Sequential inactivation of cryptosporidium parvum using ozone and chlorine

Inactivation of bovine-derived C. parvum oocysts was studied at bench-scale in oxidant demand free 0.05 M phosphate buffer using free chlorine alone or ozone followed by free chlorine at temperatures of 1°C, 10°C and 22°C at pH 6. Animal infectivity using neonatal CD-1 mice was used for evaluation of oocyst viability after treatment. Kinetic models based on the linear Chick–Watson model were developed for free chlorine inactivation and ozone/free chlorine sequential inactivation for 0.4 or 1.6 log-units of ozone primary kill. At 22°C, ozone pre-treatment increased the efficacy of free chlorine for about 4–6 times depending on the level of ozone primary kills.

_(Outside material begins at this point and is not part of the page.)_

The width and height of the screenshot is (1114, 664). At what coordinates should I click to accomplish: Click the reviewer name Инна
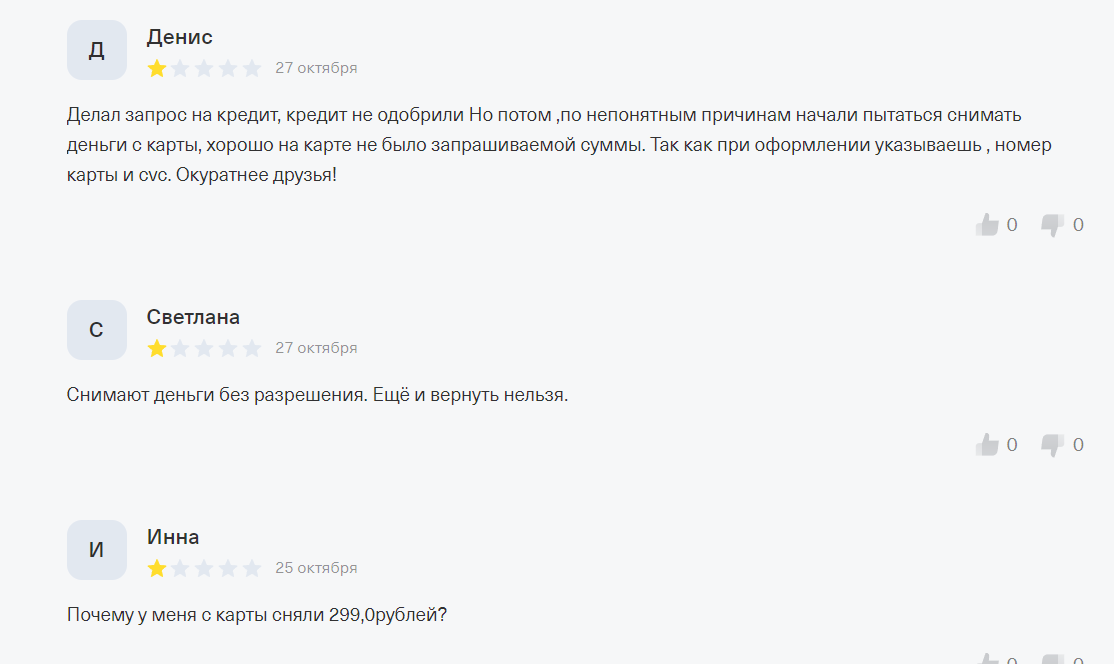[173, 537]

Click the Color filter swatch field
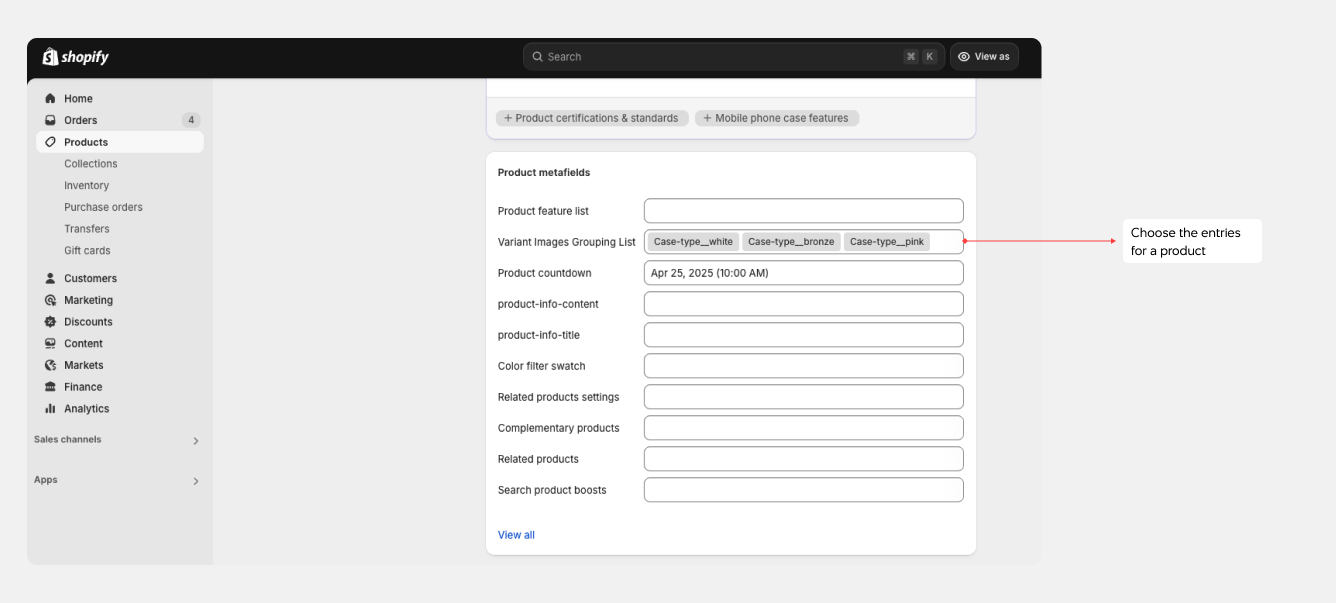pos(803,366)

Gross kills of the ozone/free chlorine sequential inactivation were a function of ozone primary kills and increased linearly with the free chlorine Cavgt (arithmetic average of the initial and final residual×contact time) product. Temperature was critical for both single and sequential inactivation, and the efficacy of free chlorine after 1.6 log-units of ozone primary inactivation decreased by a factor of 1.8 for every 10°C temperature decrease. Given an ozone primary kill of 1.6 log-units, the free chlorine Cavgt products required for a gross kill of 3.0 log-units were 1000, 2000 and 3300 mg min/L for 22°C, 10°C and 1°C, respectively.